For many years I didn’t really understand the meaning of confession. What could anyone – a kid, especially – have done that they couldn’t express directly to God? There were times I couldn’t even think of anything worth the three Hail Marys and the three Lord’s prayers the good priest habitually sentenced us with, after we spilled our dirty little secrets of not listening to our parents and stealing chalk from the teacher to play hop-scotch after school. Confession really seemed a waste of time back then.
Then I grew up, and for the most part I walked away from the religion to explore other paths. No other system of belief I became acquainted with included anything similar to confession, but I was fairly impressed by something I read while exploring the customs of one Native American tribe – in the case mentioned in the story, a woman had unintentionally killed someone and had gotten away with her crime. When she confided her woes to an old shaman and told him of the guilt she felt, the shaman suggested she should spend thirty days alone inside a cave, eating unsalted foods and following other practices to purify her body and mind. This way, the shaman explained, she would avoid future repercussions of her act.
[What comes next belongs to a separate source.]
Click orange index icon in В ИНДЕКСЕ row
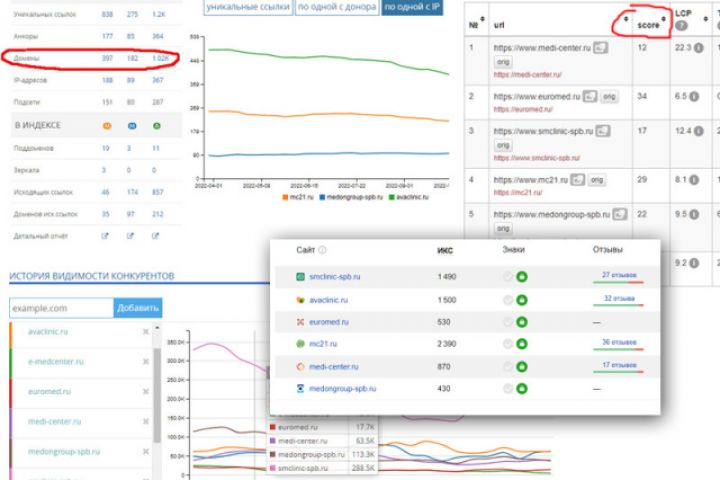Screen dimensions: 720x480 click(x=107, y=125)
At the time the story made little sense to me, but as years went by – and as I had the opportunity to witness other pertinent situations – I understood the wisdom behind the old shaman’s suggestion: A crime with no confession and punishment takes root in the deeper part of ourselves, and triggers self-sabotage and repetitive patterns later on.
Yesterday, I accidentally stumbled into an online discussion which confirmed this concept once again: a young woman explained she had a terrible time the week before, because of something that weighed on her soul. Initially, she was unable to open up to anybody about it, and gloom wrapped around her like a blanket pulled too tight, making her feel overwhelmed and alone. Then, she finally decided to open up to her family and friends, told them what was bothering her, and was pleasantly surprised by the outpouring of love and understanding she received. Suddenly the sun broke through the clouds that had darkened her world, and everything was well again – once she saw that others were able to forgive her, she also came to forgive herself.
We often keep harmful thoughts guarded inside of us, afraid they will bring us shame, or leave us vulnerable in a big, unforgiving world, but in reality, the world is usually ready to forgive us before we are able to forgive ourselves. The moment we open up and allow ourselves to see that external judges are not nearly as hard as our own inner one, and the sun still rises and sets after we have let the cat out of the bag, the process of healing begins.
Guarding a secret requires tremendous emotional energy, and leaves us feeling incomplete and unable to bring conflicts to a resolution. Once the “confession” has taken place, payment of dues is the next step toward healing, and it is not uncommon to discover that others have been down the same path and experienced similar feelings; suddenly we are no longer alone against an unforgiving world.
Of course, “confession” of one’s perceived transgressions is not an exclusive Catholic benefit. One can open up to a friend, to a co-worker, or even to someone they have just met, and unload the weight before thinking of ways to make amends. They won’t qualify to receive communion, but their soul will, in due time, soar to greater heights.